りんけーじ115 たこ焼き美味しい!
りんけーじ115 たこ焼き美味しい!
「はい」鈴乃はリーヴァとえるに、店主から受け取った、たこ焼きを渡した。
「く、くれるのか?」リーヴァは手に乗った出来立てのたこ焼きから漂う美味しそうな匂いをくんくんと嗅ぎながら、うるうるした瞳になった。

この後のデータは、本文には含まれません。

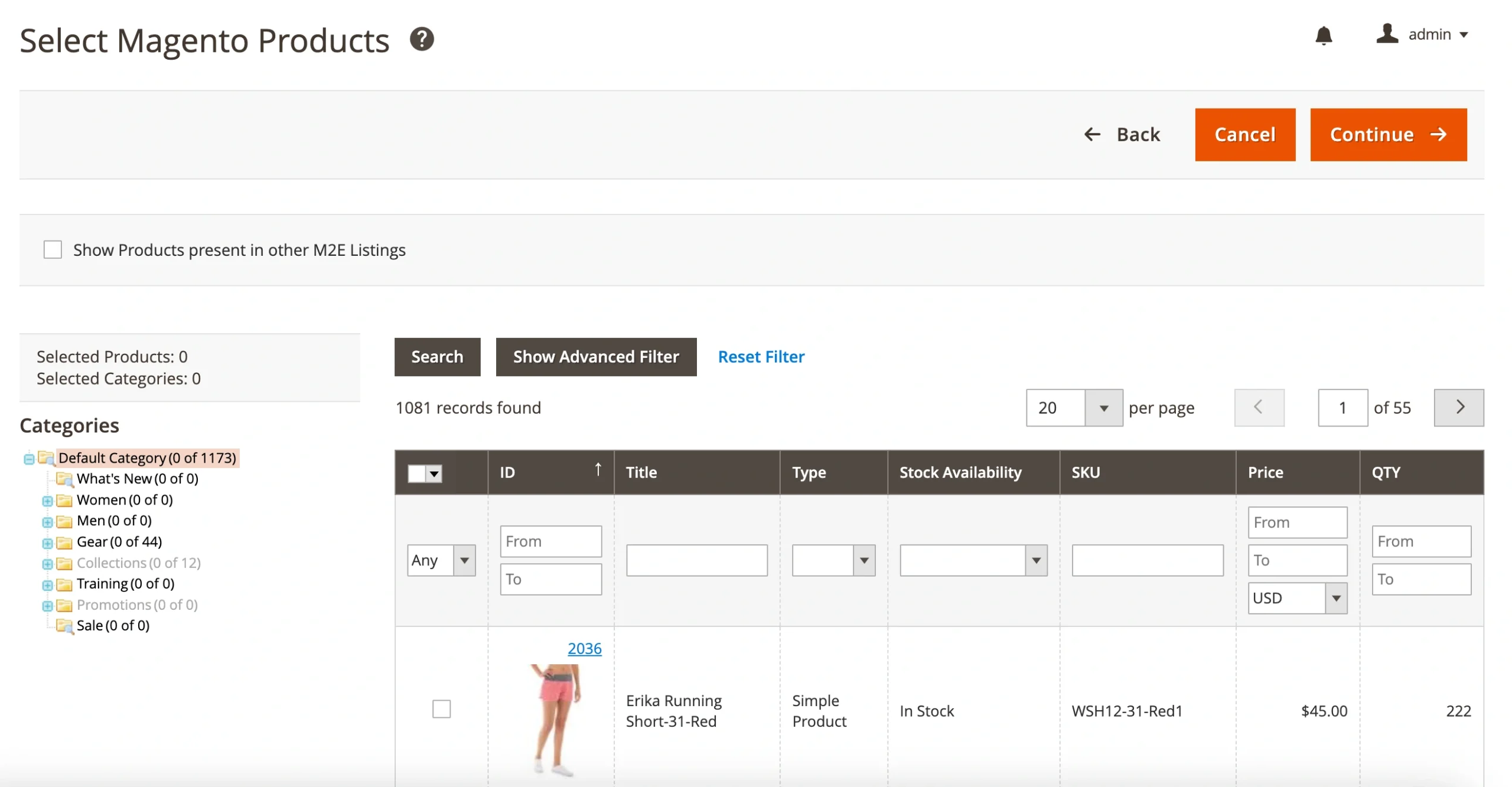The width and height of the screenshot is (1512, 787).
Task: Click the SKU filter input field
Action: pyautogui.click(x=1146, y=560)
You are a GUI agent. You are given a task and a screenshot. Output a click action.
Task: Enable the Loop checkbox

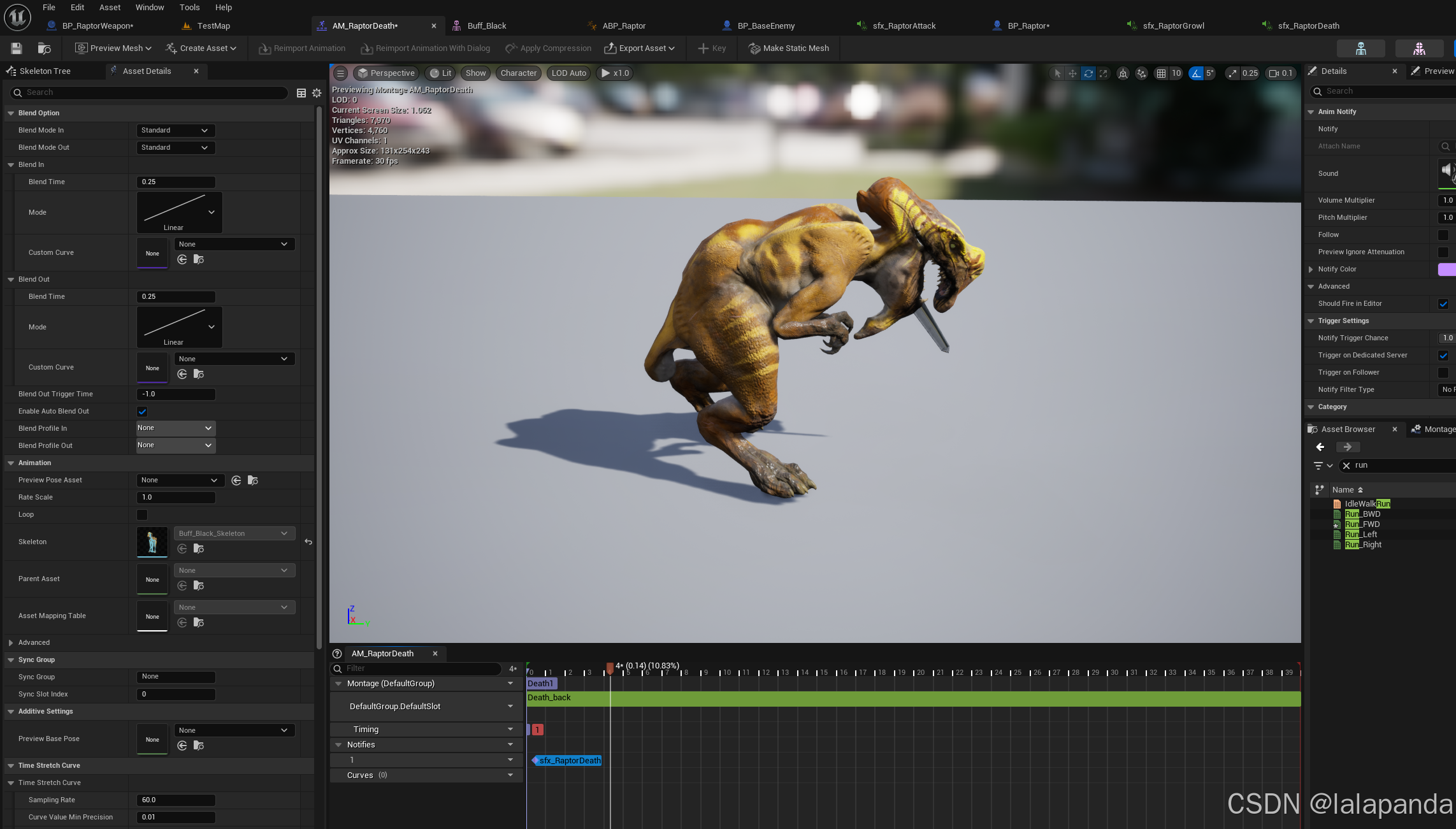pyautogui.click(x=142, y=515)

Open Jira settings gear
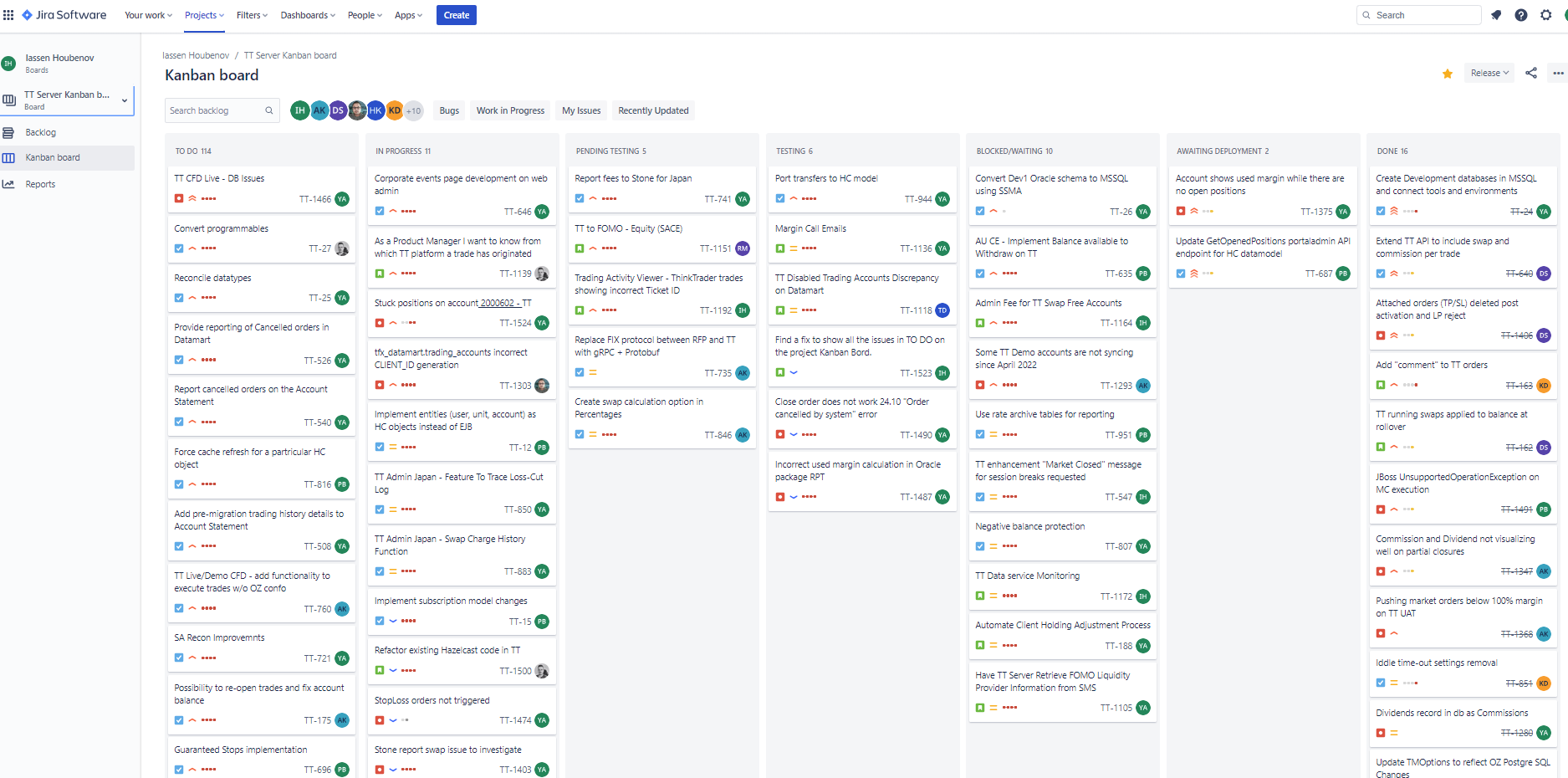[1546, 15]
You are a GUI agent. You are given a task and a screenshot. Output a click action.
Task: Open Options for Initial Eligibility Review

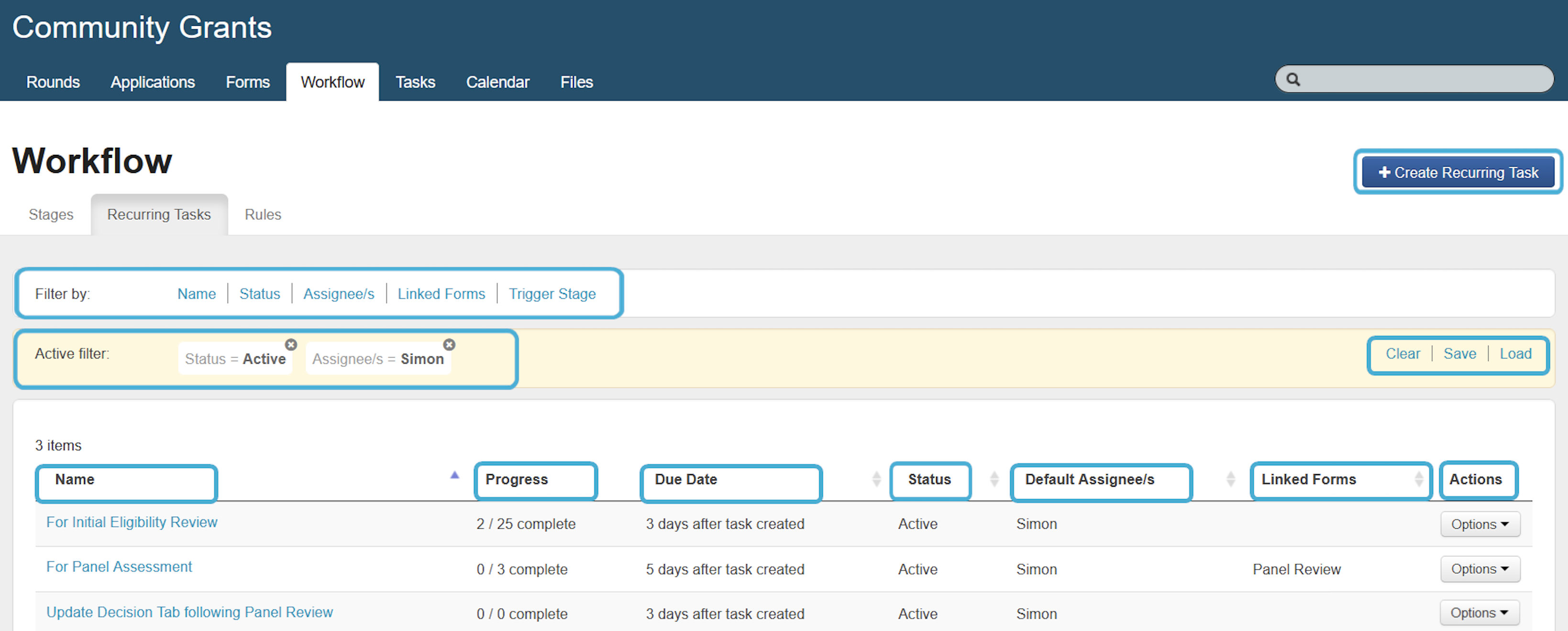(1479, 524)
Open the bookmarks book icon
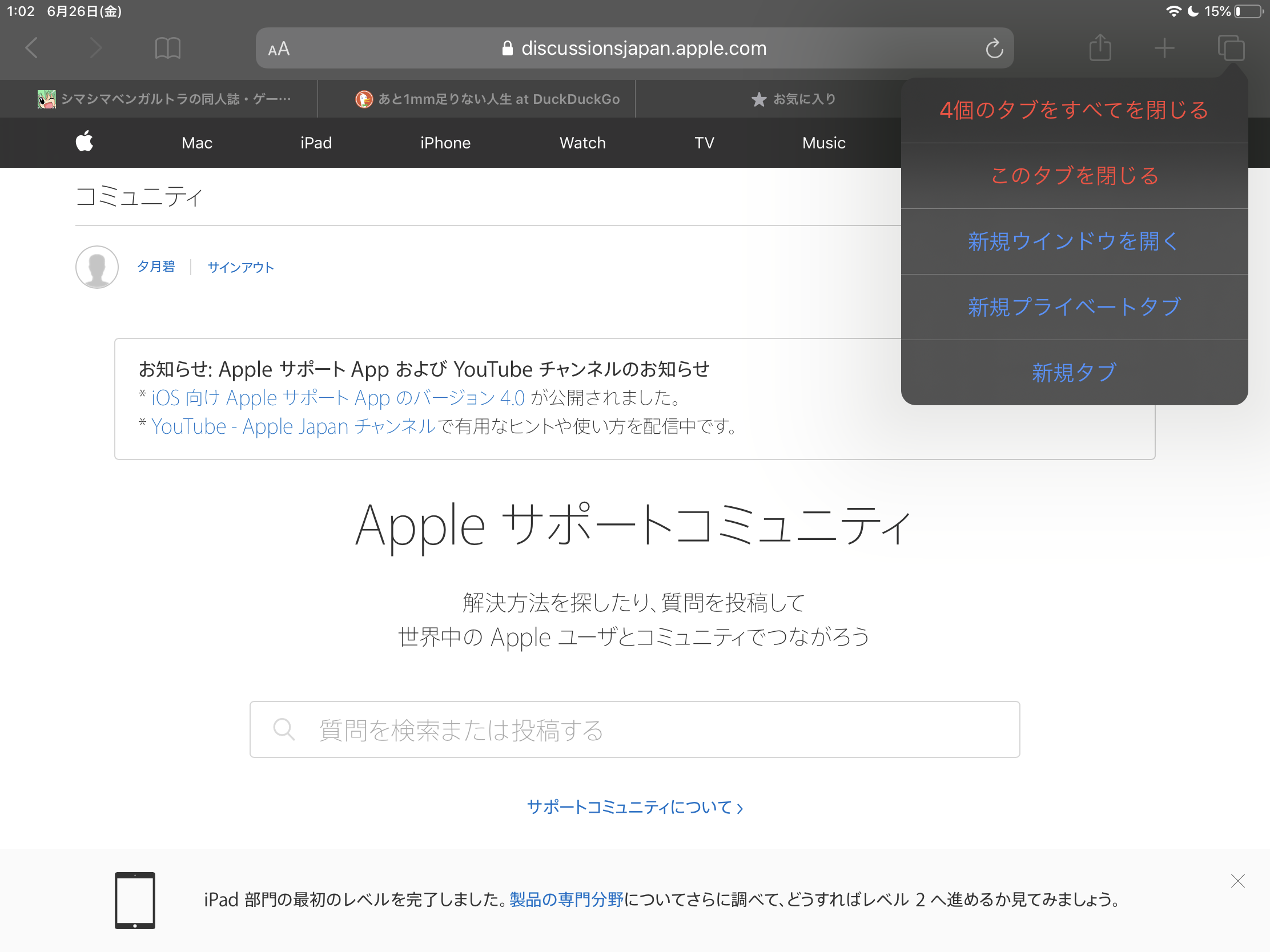The height and width of the screenshot is (952, 1270). click(168, 48)

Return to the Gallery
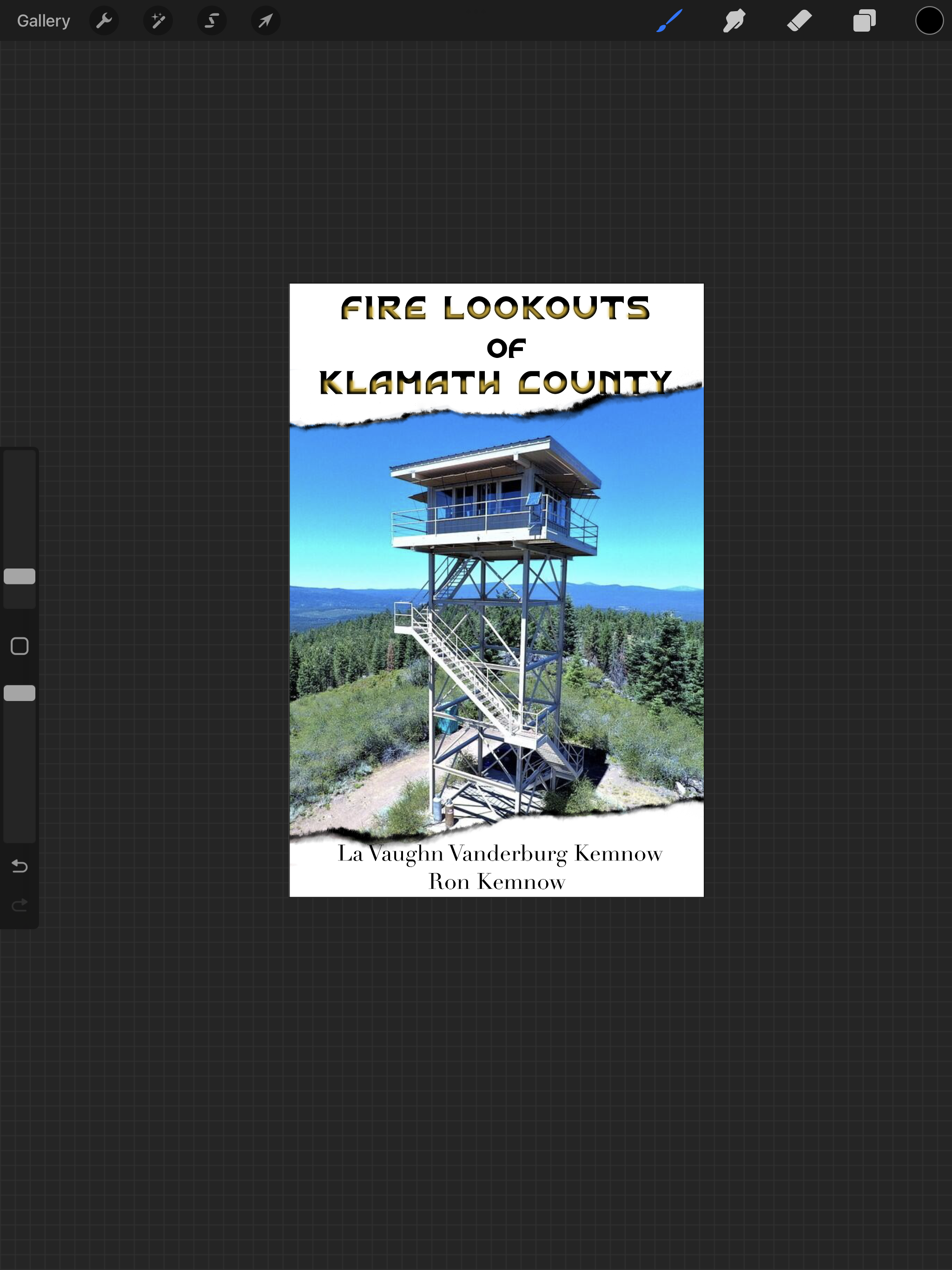44,21
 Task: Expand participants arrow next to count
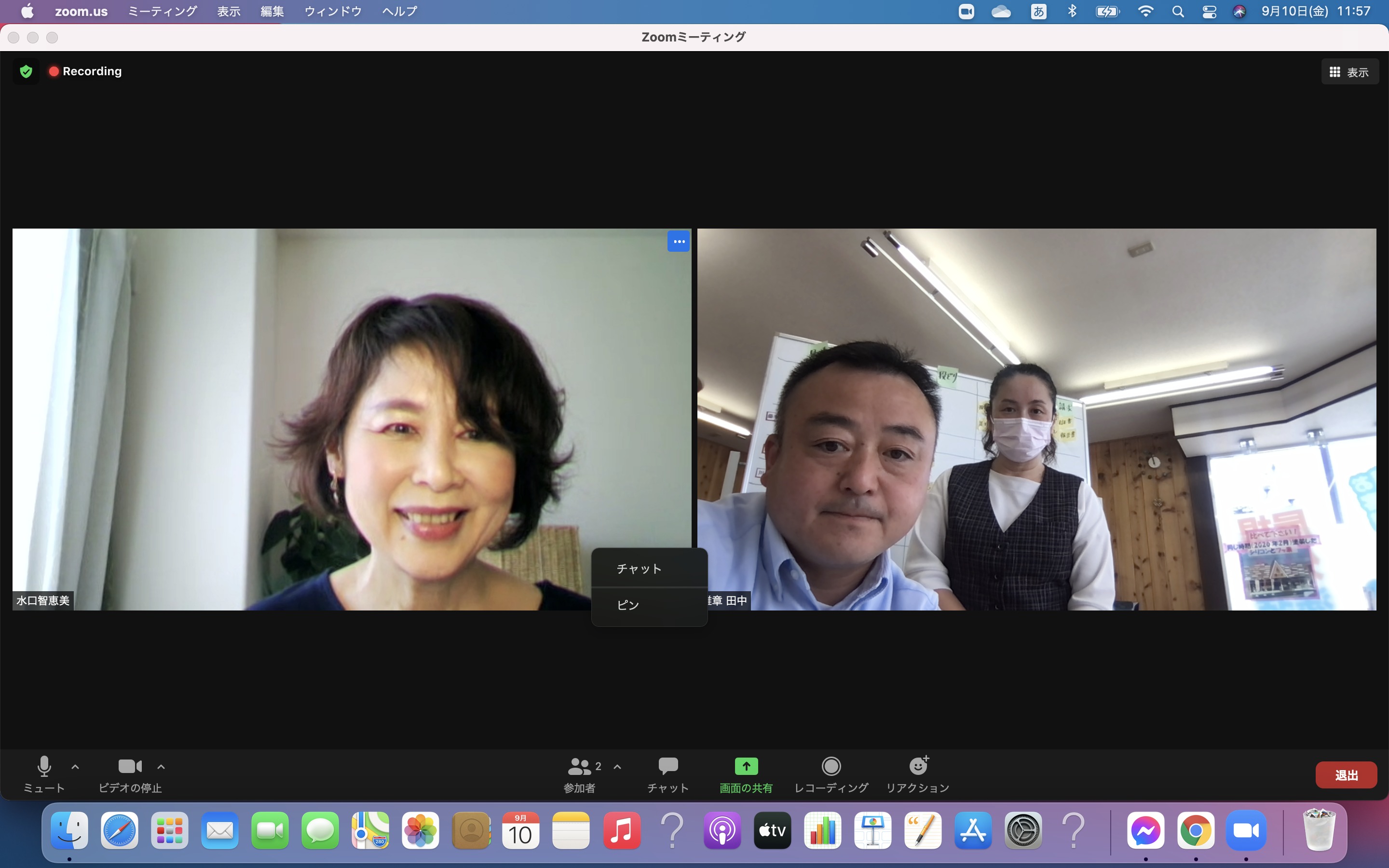click(x=618, y=766)
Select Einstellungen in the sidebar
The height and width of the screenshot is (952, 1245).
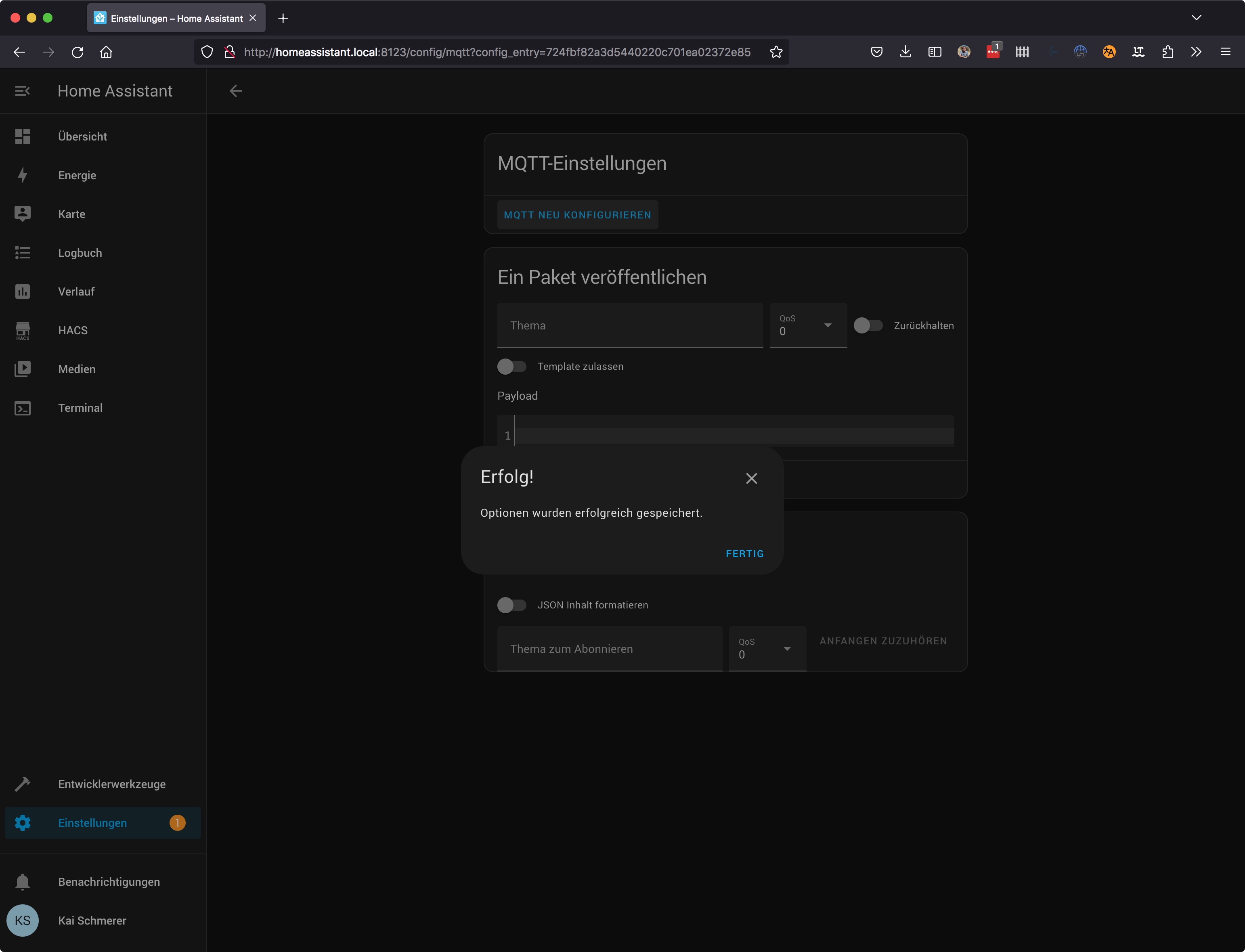point(92,823)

「だってタコ焼きが食べたいんでしょ?喧嘩しないの!」鈴乃は、リーヴァに言った。
「す、鈴乃…あ、ありがとなのだ!美味しく頂くのだ!」リーヴァは、コックリと頷くと涙と鼻水を垂らしながら、真っ赤な顔になって、喜んだ。
「わ、わたしにまで、鈴乃さんいいのですか?」えるは頬を赤らめ、ジト目で鈴乃を見つめた。
「お祭り行きたかったんでしょ?これは私からのプレゼント」と鈴乃はえるにウインクした。
「…あ、ありがとうございます」えるは、たこ焼きをじっと見て、鈴乃に視線を移すと愛おしそうにみつめた。
「出来立てでかなり熱いからね」鈴乃は注意した。
「わかったのだ!」と言うとリーヴァはたこ焼きにフーフーと息を当てた。
そして大振りのたこ焼きを一気に頬張った。
最初にカリッとした食感がし、トロッとしたクリーミーな中味が出てきた。
「アツイ!」その瞬間、りーヴァは、少し涙目になりながら、口をハフハフさせ、浴衣の裾から白い足をのぞかせながら、ジタバタさせた。
「ほら、言わんこっちゃない」鈴乃は、その様子をほほえましく見つめた。
口の中の熱さが和らぐと共にソースやマヨネーズ、青のり、鰹節、紅ショウガ、出汁の効いた生地、タコの複雑の絡み合った風味が広がった。
「ん、まい」リーヴァは、体をキュッと縮こませ美味しさを表現した。
「わたしも!」と言うと、えるもたこ焼を楊枝で取るとポイっと口に放り込んだ。
えるもタコ焼きをモグモグと咀嚼すると、眼を閉じゴクッと飲み込んだ。
「ああ、美味しい」えるは瞳を閉じて、余韻を楽しんだ。
その様子を見ていた人々が、いつの間にか、俺たちの後ろに、タコ焼きを買い求める長い行列になっていた。
「わらわも食べたい…」マリスは指を咥えた。
「…」ローリィは何も言わなかったが、お腹がギュルル…と鳴っていた。
「ご、ゴメンみんなの分も買ってあげたいけど、高校生だとお小遣いが…」鈴乃は頭を掻いた。
「仕方ないのう!われの出番じゃ!」その時、凜がツインテールをなびかせながら前に出た。
そして、たこ焼き屋の店主に「店主殿よ!たこ焼き2舟頼む!」と言うと、巾着袋から分厚い財布を取り出し、1万円札をビシッと差し出した。